> [Assignment]: The full listing is to be transcribed exactly, with each picture left out.

> [Dataset records]:
- - -

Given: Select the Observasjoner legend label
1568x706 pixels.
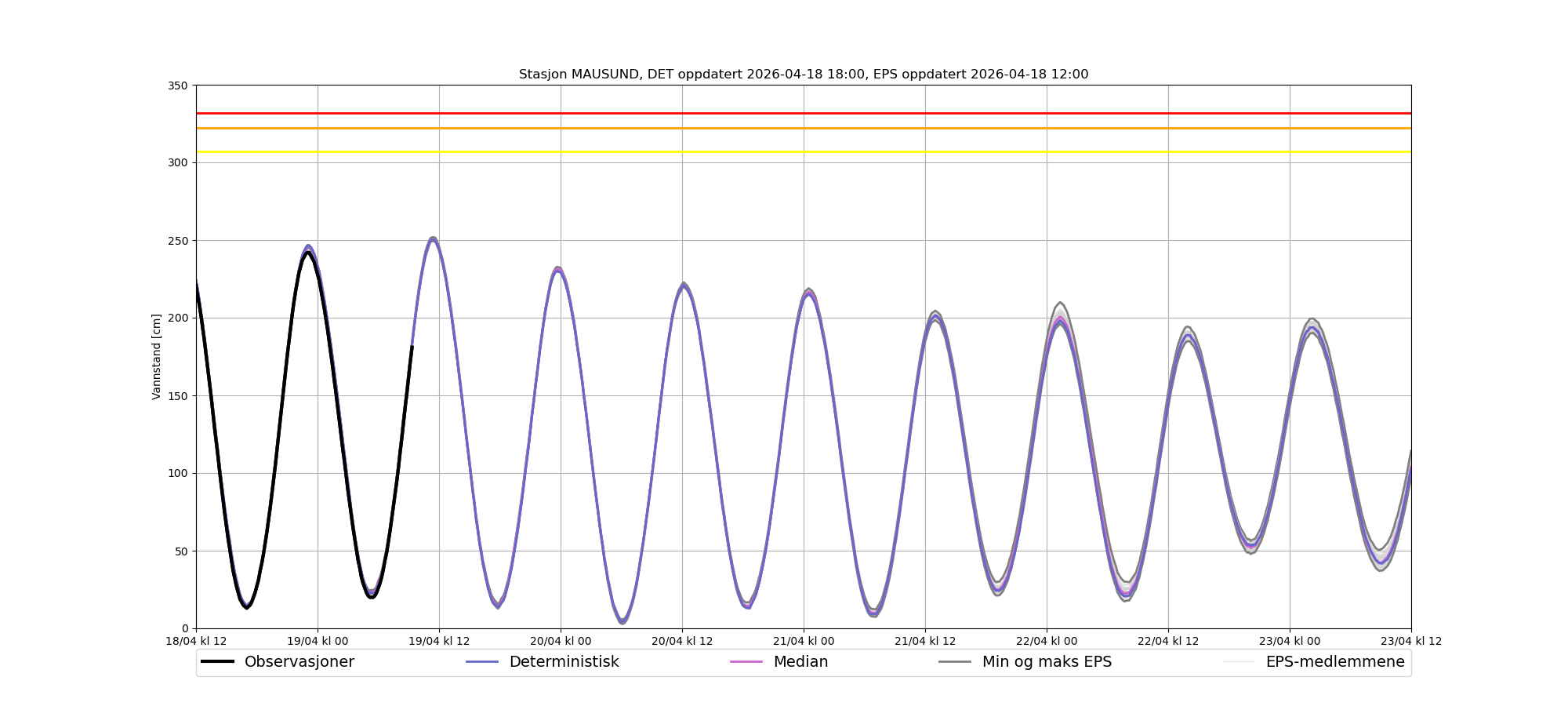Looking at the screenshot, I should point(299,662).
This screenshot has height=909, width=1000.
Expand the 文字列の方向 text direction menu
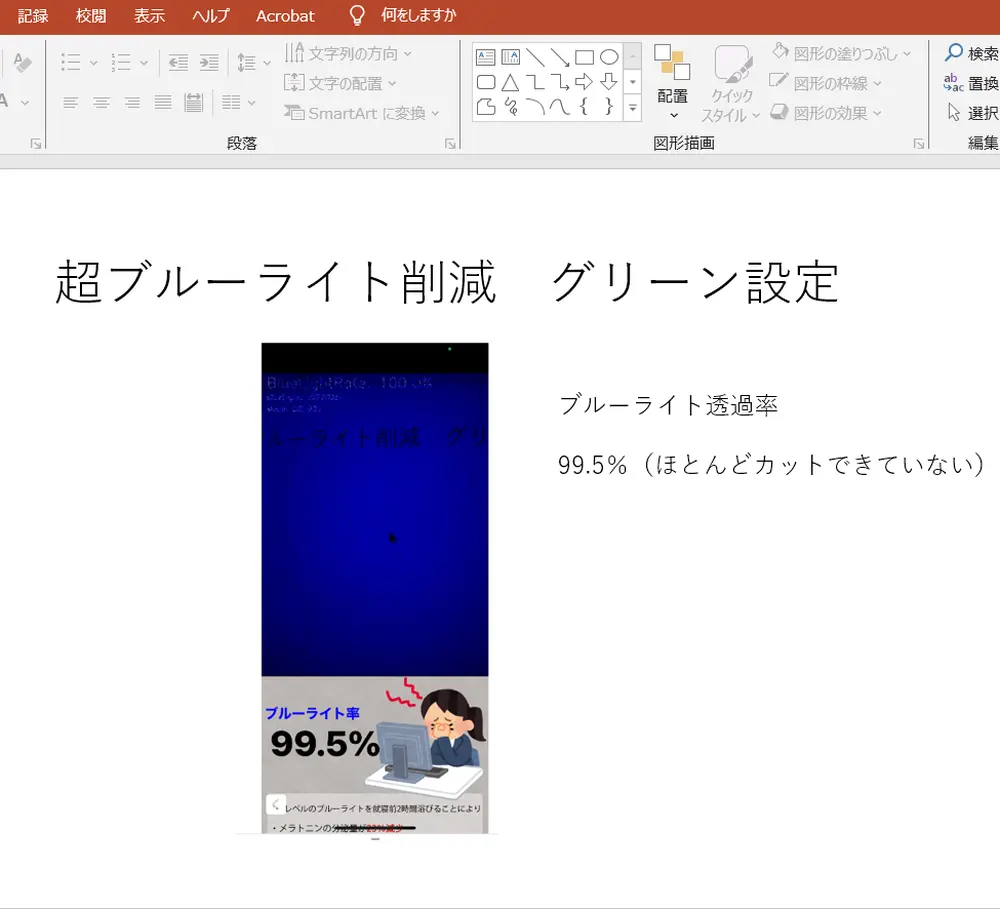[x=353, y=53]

- - -

> [Result of the task]:
Given: Select the Observasjoner legend label
1568x706 pixels.
Looking at the screenshot, I should point(299,662).
This screenshot has height=909, width=1000.
Expand the 文字列の方向 text direction menu
[x=353, y=53]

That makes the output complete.